Exercise details:
Reproduce the records exactly through the line with "Given: Open Previous".

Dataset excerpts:

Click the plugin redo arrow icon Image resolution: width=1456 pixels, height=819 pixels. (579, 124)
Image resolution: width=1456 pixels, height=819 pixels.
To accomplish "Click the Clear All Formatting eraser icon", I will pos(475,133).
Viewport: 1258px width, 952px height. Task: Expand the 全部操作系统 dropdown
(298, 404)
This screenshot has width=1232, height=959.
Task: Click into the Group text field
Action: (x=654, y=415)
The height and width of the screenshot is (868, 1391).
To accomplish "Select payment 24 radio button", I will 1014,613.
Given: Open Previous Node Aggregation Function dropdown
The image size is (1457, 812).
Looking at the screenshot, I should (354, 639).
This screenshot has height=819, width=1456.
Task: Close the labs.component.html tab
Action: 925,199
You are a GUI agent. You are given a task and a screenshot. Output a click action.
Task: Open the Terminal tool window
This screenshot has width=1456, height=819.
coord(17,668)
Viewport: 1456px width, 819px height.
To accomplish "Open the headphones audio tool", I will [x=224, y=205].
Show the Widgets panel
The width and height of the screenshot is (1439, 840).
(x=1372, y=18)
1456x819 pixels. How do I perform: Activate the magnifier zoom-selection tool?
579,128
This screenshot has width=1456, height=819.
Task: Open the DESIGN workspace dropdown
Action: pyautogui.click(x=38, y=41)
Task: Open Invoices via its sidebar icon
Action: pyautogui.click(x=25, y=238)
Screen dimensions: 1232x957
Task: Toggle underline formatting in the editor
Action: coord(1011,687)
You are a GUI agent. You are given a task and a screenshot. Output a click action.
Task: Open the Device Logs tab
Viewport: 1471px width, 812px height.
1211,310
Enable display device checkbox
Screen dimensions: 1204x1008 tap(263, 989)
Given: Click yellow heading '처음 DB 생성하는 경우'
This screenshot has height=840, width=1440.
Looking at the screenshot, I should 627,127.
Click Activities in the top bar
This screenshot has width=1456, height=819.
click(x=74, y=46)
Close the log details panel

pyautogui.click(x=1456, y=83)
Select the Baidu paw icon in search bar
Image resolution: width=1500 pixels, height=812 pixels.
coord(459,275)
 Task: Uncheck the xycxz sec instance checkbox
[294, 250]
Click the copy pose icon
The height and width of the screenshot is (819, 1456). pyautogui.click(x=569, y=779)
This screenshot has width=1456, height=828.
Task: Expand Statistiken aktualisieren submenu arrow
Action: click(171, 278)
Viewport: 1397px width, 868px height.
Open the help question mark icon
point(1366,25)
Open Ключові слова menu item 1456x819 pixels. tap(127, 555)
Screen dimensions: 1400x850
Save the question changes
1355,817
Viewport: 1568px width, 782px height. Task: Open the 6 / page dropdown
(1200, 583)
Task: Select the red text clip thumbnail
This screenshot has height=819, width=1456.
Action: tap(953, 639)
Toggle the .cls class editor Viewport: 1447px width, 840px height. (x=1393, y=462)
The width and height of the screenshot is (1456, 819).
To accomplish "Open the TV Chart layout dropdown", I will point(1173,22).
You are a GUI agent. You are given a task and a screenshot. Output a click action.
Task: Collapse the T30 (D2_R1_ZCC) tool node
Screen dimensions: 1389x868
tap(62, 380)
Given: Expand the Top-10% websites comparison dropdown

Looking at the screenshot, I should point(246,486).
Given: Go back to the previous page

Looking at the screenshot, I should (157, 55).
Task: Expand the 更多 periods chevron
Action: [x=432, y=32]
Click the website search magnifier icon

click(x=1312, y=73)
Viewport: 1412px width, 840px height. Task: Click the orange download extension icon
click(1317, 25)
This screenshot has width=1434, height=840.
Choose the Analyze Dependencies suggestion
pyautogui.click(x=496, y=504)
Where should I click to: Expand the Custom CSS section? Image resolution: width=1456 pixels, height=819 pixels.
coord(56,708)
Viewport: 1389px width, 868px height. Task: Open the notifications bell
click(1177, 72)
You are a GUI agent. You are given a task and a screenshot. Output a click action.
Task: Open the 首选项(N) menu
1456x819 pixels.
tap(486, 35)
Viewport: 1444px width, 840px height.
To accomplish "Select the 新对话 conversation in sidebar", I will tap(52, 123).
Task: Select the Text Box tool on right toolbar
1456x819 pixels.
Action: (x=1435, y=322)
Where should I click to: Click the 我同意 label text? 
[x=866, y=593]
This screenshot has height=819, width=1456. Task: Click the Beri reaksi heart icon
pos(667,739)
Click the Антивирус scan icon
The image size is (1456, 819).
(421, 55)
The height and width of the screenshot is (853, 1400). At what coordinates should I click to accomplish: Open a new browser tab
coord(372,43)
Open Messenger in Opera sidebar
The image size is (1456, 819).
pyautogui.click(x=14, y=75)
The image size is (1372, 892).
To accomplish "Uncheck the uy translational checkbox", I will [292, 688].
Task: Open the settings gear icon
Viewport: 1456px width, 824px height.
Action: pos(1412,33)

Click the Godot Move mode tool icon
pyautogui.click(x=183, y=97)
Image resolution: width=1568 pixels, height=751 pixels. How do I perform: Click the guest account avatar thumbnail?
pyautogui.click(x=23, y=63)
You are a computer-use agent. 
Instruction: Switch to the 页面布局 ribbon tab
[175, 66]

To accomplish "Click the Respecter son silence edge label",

Expected output:
Click the plugin redo arrow icon Image resolution: width=1456 pixels, height=819 pixels. (579, 124)
Image resolution: width=1456 pixels, height=819 pixels.
To accomplish "Click the Clear All Formatting eraser icon", I will pos(475,133).
Viewport: 1258px width, 952px height. Task: Expand the 全部操作系统 dropdown
(298, 404)
This screenshot has width=1232, height=959.
Task: Click into the Group text field
Action: (x=654, y=415)
The height and width of the screenshot is (868, 1391).
To accomplish "Select payment 24 radio button", I will 1014,613.
Given: Open Previous Node Aggregation Function dropdown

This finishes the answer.